Types of Cases Appropriate for Mediation
o Mediation means creative solutions. In other words, mediation is appropriate for all types of disputes including the following:
▪ Divorce, Custody and Child Support
▪ Prenuptial and Postnuptial Agreements
▪ Landlord / Tenant
▪ Partnership Formation and Dissolution
▪ Family Business
▪ Civil Cases
▪ Contractual Agreements
▪ Elder Care
▪ Neighbor Disputes
▪ Community Matters
▪ Workplace Conflict
o Court-Ordered or Voluntary Mediation
▪ Court-Ordered: A judge has ordered parties to attend mediation and to make a sincere effort to resolve the case or disputed issue.
▪ Voluntary: Parties decide they want to attend mediation voluntarily to resolve conflicts.
Preparing for Mediation
o Choose a mediator who knows the law and has had experience in mediation. In Colorado, mediators do not have to be licensed or certified. Therefore, you must take care to choose a mediator who has knowledge and experience. You may want to interview the mediator before making a choice.
o Be an informed participant. In order to assess the fairness of a settlement, you must understand the facts and the legal issues of your case. Whether a contract is being negotiated or a relationship is being dissolved, people in mediation make decisions that affect their lives. Accurate and complete information leads to decisions that stand up over time.
o Concentrate on your needs and concerns. Mediation is easier and more successful if the parties are able to identify their interests rather than their positions. A “position” is something that has been decided. An “interest” is the reason why the person decided. Often people find they have interests in common even though their positions may be in conflict.
o Identify personal issues that may create problems in mediation. These problems can be accommodated in mediation. They should be discussed with your attorney and the mediator before the process begins.

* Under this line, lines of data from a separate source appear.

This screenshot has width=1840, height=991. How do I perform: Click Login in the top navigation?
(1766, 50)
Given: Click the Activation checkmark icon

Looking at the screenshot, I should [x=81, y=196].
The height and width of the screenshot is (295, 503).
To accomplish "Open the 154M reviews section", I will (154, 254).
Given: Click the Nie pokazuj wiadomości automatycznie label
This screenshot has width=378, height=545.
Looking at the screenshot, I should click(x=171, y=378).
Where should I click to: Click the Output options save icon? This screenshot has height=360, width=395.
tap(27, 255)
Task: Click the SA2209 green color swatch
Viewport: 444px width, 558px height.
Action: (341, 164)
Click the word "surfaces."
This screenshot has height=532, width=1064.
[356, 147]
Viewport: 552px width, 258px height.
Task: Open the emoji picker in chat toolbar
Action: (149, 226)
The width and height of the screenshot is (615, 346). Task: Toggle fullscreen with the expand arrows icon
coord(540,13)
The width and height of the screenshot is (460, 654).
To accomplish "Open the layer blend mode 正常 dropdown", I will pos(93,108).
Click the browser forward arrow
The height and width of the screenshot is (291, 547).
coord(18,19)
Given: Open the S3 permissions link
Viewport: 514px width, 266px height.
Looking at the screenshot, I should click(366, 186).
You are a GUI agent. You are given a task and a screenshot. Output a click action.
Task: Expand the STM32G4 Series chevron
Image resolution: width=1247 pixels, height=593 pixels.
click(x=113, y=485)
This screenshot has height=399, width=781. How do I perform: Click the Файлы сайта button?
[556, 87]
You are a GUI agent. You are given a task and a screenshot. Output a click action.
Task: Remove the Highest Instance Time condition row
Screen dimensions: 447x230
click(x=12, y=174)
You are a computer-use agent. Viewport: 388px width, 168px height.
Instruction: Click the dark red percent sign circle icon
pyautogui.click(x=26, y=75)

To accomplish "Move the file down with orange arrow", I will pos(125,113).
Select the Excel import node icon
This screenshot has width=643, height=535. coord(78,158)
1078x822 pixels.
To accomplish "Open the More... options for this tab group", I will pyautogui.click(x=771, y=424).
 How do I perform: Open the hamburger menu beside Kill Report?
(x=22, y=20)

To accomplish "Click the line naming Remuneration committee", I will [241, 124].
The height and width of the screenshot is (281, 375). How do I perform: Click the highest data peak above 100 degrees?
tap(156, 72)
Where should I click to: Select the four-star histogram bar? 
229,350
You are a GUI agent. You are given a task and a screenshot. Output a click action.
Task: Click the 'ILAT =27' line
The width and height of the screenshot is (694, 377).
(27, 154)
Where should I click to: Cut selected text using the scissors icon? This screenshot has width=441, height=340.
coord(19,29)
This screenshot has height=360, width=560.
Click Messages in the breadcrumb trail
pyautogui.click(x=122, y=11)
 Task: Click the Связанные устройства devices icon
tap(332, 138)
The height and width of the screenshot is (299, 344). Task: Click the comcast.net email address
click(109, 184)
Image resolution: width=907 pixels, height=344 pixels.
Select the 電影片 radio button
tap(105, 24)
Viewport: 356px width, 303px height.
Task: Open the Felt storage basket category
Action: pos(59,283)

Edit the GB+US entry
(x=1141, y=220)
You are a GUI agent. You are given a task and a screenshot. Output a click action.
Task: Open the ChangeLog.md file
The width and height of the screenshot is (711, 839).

o If needed, retain an attorney who can act as an advisor in mediation. Hiring an attorney does not mean that your case will result in an angry and expensive court battle. Competent attorneys can serve as both advisors and advocates if the case does not settle.
o Remember, mediation is a process that provides a way to reach resolution. Mediation usually requires several sessions. During those sessions, agreements will be discussed, reviewed, and revised until a solution is reached that is satisfactory to all parties. You should be prepared to step away from the mediation sessions, think about what has been discussed, review the tentative agreements and renegotiate any unacceptable provisions.